Imperialist threats to sovereignty and stability

Belarus’s government has its contradictions. While Belarus still maintains features from its socialist history as part of the Soviet Union, it lost other socialist features during and after the USSR’s collapse.  The people have some legitimate grievances against Lukashenko, especially regarding his response to the COVID-19 pandemic.

Taking advantage of these grievances, Washington and the Belarus opposition use problems caused by the pandemic as a pretext against Belarus’s sovereignty — despite the U.S. government’s own mishandling of the pandemic crisis.

As of this writing, the opposition’s future is still hazy.  What is clear, however, is that Lukashenko’s opposition welcomes support from the pro-fascist Maidan movement in Ukraine and from U.S. imperialism.
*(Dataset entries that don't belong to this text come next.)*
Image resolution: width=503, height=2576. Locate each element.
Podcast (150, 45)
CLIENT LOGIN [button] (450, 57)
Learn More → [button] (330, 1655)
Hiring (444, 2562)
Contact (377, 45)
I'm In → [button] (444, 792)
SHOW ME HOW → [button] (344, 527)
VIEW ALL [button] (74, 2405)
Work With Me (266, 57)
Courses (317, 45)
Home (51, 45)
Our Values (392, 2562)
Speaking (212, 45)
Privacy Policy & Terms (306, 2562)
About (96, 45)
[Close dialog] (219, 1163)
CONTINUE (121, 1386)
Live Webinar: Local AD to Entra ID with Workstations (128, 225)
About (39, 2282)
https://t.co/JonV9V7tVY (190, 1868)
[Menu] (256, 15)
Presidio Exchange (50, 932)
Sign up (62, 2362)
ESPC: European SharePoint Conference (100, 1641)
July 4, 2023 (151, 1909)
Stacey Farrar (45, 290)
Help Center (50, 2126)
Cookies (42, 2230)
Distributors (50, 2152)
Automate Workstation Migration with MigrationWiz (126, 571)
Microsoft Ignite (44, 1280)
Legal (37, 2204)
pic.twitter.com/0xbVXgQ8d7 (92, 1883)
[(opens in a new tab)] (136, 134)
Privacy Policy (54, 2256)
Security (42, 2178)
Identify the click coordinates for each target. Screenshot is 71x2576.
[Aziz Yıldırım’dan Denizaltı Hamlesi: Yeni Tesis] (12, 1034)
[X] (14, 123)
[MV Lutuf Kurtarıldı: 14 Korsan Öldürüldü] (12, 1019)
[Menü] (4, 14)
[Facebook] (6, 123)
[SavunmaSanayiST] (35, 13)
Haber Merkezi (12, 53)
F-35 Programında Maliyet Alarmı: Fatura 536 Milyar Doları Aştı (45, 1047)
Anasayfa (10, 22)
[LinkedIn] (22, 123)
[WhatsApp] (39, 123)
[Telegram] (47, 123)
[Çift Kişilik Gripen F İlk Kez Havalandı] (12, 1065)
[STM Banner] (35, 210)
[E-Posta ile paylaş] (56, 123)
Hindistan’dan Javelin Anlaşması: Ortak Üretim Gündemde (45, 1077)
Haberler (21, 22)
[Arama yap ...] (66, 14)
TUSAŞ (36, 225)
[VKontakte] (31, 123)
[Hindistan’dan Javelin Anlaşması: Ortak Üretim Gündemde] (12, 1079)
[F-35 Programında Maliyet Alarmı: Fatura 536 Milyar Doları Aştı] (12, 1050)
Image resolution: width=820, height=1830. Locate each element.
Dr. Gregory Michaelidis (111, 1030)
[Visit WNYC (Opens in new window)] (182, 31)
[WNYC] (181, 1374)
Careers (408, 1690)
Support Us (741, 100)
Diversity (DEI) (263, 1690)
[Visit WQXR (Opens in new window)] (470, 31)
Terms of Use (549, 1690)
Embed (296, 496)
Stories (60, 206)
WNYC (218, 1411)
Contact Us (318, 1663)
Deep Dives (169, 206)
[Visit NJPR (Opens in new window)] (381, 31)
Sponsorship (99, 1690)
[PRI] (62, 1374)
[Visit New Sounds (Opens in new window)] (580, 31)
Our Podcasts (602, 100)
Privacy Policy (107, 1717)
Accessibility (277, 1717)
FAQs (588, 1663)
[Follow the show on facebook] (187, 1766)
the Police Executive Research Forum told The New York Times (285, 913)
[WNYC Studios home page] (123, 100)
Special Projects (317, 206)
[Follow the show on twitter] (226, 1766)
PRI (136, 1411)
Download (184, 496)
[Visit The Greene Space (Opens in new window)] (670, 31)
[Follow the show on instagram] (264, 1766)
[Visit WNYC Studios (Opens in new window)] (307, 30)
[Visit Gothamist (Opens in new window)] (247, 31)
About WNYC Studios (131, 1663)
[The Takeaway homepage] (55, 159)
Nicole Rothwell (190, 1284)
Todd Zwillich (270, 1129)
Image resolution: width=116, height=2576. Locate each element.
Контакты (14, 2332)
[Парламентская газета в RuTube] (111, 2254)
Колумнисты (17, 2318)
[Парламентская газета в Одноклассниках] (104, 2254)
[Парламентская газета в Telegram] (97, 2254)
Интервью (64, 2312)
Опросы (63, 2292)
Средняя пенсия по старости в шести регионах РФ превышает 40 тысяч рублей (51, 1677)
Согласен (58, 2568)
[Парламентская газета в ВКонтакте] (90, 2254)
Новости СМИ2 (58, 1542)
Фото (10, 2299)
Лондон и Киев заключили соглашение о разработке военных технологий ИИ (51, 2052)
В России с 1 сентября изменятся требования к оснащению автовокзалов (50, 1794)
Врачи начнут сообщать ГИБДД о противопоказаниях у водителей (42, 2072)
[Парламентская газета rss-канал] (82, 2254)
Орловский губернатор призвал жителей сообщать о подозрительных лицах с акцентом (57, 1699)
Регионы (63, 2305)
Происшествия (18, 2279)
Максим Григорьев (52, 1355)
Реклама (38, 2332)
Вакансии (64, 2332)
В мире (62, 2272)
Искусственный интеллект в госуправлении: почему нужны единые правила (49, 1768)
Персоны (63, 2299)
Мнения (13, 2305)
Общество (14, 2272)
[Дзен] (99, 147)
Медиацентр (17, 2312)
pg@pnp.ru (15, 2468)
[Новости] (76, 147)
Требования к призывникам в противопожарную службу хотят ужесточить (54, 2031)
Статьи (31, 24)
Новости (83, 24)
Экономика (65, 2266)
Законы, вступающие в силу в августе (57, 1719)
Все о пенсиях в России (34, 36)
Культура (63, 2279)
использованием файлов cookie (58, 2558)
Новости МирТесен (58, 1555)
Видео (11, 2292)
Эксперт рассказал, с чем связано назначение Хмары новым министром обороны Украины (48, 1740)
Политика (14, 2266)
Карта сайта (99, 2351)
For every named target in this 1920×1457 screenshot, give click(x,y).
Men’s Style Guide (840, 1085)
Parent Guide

This makes the Belarus opposition similar to the pro-capitalist protesters in Hong Kong, which U.S. imperialist politicians and Western white supremacists embrace.

Anti-imperialists and revolutionaries inside the U.S. must oppose any U.S. involvement in other countries’ affairs. Washington’s policies aim at instability in Belarus. Ukraine’s Maidan movement encourages a pro-fascist coup. These are both a threat to Belarus’s workers.

U.S. imperialist and fascist hands off Belarus!

The author dedicates this article to the memory of Workers World Party founder Rosemary Neidenberg (1921-2020), who requested that he analyze U.S. imperialism’s threat to Belarus.